ЧТО ТРЕБУЕТСЯ
Повторите дословно фрагмент приведённой ниже статьи об Алексее Толстом, который начинается со слов «Copy to clipboard» и заканчивается словами «еще более субъективная.».

━━━━━ ДОКУМЕНТ ━━━━━

Алексей Толстой как зеркало русского консерватизма

Версия для печатиОтправить по email Вставить в блог
 
Copy to clipboard
Close
[]

Алексей Николаевич Толстой, несомненно, один из крупнейших русских писателей – не только ХХ века, но и всей истории нашей литературы. Если ему и отказывают в звании «великого», то тут есть две причины, - субъективная и еще более субъективная.

Первая состоит в том, что звание «великий» в ХХ веке дается неохотно, не располагает этот век к понятию величия и тому тоже есть причины, о которых мы скажем ниже. Вторая – это истерическая ненависть нашей интеллигенции к «графу», который «пошел на службу к большевикам» и стал мало того что искренним – талантливым, возможно талантливейшим певцом нового государственного строя. Причем не самого по себе, что еще можно было стерпеть, а как продолжения исторического пути России.

Вот это, - патриотизм вкупе с консервативной установкой соединить всю русскую историю в одно целое, в одну идею, действительно не прощается. Хотя, если судить объективно, если кто-то из крупных русских писателей и вписывался в рамки величия, так это был именно Толстой, соединявший в себе новизну, свежесть и классическую добротность письма. Сумевший приступом взять две жанровые вершины, которые не давались великим даже после длительной осады – вершину масштабного идеологического романа и еще более крутую вершину исторической эпопеи. Толстой единственный из крупных русских прозаиков этого времени сумел сохранить человека как человека, не дать ему превратиться в метафору, в фигуру «дискурса». Он единственный оказал сопротивление культурной революции модерна с его деантропологизацией культуры, трансформацией человека в метафору.

15 лет назад, когда я был первокурсником в МГУ, зачет по русскому искусству у нас принимал замечательный наш искусствовед М. М. Алленов. Вместо обычной проверки на знание картин он попросил нас задать по два вопроса о русском искусстве и обещал эти вопросы оценить и на них ответить. Из своих двух вопросов я помню только один – почему произошла в искусстве модерна такая странная трансформация взгляда – кубы Малевича, шизофреническое дробление пространства у Филонова, деградация цвета, объема и, особенно запаха картины (реплика из сегодня – вы ведь не будете спорить, что у каждой картины есть запах?).

Суть ответа преподавателя сводилась к следующему – модерн – это не просто дегуманизация, это дехристианизация искусства. Метафигурой, заложенной в реалистическом искусстве, является крест — крест человеческой фигуры, крест пространства. Мы видим мир с уровня человеческого взгляда или чуть выше – с креста. И вот мир модерна, - это мир, из которого крест вынут, в котором он убит, «Бог умер», и тогда сразу пространство, время, образ, точка, перспектива – все сворачивается и расплывается. Дегуманизация – лишь следствие дехристианизации.

━━━━━ СОХРАНЁННЫЕ СТРОКИ ━━━━━

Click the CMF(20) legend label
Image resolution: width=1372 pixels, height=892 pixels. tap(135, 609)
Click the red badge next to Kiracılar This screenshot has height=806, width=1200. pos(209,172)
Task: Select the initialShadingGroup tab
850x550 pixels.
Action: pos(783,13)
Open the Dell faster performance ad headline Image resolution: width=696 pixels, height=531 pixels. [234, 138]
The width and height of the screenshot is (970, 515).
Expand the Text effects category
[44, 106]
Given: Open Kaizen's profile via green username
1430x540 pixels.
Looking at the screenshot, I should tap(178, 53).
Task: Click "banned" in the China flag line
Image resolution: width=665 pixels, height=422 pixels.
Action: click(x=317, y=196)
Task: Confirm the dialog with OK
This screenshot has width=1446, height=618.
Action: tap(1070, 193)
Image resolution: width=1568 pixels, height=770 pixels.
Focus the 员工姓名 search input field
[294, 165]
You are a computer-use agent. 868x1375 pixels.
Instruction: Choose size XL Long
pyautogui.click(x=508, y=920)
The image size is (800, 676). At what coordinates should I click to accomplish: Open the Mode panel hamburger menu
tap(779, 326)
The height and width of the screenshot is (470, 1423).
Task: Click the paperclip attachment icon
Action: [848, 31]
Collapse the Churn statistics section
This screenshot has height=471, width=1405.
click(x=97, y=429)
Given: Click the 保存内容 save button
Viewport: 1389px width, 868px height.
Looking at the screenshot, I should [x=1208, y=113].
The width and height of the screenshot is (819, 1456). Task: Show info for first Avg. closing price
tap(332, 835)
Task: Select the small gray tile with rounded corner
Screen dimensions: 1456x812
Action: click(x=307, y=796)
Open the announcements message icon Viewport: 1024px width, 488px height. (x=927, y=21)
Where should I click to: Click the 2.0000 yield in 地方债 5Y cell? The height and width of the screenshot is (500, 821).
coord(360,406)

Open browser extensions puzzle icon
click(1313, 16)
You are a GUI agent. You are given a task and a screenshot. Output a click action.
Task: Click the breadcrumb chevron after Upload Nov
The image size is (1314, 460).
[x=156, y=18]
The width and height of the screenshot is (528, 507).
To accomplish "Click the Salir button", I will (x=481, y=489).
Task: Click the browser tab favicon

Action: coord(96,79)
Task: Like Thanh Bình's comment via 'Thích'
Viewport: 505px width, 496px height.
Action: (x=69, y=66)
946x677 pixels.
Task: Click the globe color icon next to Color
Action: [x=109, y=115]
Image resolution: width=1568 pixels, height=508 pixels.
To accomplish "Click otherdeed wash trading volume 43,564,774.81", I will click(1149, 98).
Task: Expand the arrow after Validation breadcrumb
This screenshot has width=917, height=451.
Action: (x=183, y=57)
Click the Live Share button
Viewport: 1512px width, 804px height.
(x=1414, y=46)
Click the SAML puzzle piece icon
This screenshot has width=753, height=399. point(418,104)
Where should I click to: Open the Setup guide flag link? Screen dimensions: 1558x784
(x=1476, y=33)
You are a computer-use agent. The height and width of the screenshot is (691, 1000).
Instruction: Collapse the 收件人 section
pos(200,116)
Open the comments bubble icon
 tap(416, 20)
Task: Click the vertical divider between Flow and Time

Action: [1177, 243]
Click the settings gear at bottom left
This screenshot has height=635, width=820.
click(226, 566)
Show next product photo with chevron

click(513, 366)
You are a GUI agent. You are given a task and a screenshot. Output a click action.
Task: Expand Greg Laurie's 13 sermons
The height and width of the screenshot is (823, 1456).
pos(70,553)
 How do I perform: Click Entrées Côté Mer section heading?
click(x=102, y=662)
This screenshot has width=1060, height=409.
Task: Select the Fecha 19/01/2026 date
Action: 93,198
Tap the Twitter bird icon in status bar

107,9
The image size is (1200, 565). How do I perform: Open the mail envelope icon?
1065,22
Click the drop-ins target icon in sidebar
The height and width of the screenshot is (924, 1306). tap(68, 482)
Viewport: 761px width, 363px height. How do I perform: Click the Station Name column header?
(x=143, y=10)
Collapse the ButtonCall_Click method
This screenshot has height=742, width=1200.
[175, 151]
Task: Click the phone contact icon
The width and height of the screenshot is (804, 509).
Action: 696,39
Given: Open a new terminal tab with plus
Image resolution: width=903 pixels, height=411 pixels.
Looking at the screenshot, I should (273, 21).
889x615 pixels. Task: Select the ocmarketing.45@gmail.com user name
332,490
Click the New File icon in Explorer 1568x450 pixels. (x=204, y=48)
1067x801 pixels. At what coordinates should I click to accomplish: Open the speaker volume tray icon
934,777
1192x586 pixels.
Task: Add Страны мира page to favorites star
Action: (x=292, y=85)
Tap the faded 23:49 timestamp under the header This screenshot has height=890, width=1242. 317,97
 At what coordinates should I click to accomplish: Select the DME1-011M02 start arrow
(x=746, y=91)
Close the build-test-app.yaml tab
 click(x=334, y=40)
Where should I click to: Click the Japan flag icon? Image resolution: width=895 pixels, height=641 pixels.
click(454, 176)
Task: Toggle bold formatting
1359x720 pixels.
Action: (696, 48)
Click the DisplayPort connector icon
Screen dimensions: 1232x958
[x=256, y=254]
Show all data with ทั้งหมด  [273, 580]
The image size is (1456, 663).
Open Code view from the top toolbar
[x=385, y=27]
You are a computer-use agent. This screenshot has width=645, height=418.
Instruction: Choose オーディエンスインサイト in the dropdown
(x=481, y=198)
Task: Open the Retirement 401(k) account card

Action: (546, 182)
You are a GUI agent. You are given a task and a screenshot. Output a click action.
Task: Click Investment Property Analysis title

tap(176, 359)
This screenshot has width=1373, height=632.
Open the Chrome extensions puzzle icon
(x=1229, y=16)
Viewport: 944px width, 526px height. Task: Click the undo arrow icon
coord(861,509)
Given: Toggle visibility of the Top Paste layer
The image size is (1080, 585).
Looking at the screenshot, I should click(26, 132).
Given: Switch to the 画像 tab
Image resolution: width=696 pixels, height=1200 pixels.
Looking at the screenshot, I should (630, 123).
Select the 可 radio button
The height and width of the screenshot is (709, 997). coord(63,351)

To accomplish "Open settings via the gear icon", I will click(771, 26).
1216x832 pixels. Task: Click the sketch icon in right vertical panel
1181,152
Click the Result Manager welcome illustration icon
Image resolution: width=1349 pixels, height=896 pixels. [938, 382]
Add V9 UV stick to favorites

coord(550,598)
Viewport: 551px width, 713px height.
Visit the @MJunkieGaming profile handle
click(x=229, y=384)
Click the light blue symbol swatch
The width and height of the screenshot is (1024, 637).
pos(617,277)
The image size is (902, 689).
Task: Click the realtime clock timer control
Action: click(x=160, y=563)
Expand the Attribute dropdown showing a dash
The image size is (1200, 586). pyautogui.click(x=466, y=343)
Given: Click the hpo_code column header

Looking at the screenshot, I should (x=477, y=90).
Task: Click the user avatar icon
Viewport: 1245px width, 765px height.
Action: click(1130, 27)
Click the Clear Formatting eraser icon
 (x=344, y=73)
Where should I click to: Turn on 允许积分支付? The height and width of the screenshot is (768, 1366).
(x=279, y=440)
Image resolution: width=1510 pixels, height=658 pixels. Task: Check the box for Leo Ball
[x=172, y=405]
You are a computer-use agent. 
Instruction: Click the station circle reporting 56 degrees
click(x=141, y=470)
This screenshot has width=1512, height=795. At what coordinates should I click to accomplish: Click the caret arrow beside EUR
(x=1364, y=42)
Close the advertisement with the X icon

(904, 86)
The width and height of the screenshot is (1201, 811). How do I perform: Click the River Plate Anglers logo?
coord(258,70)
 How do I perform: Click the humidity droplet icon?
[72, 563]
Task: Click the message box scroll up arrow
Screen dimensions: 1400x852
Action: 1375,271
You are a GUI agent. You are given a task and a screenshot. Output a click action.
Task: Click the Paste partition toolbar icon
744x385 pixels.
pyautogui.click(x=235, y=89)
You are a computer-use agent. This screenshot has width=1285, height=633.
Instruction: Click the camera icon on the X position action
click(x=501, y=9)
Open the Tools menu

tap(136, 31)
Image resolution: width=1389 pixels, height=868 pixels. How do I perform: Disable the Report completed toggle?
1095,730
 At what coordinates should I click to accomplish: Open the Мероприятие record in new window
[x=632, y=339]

━━━━━

РЕШЕНИЕ ЗАДАЧИ
Copy to clipboard
Close
[]

Алексей Николаевич Толстой, несомненно, один из крупнейших русских писателей – не только ХХ века, но и всей истории нашей литературы. Если ему и отказывают в звании «великого», то тут есть две причины, - субъективная и еще более субъективная.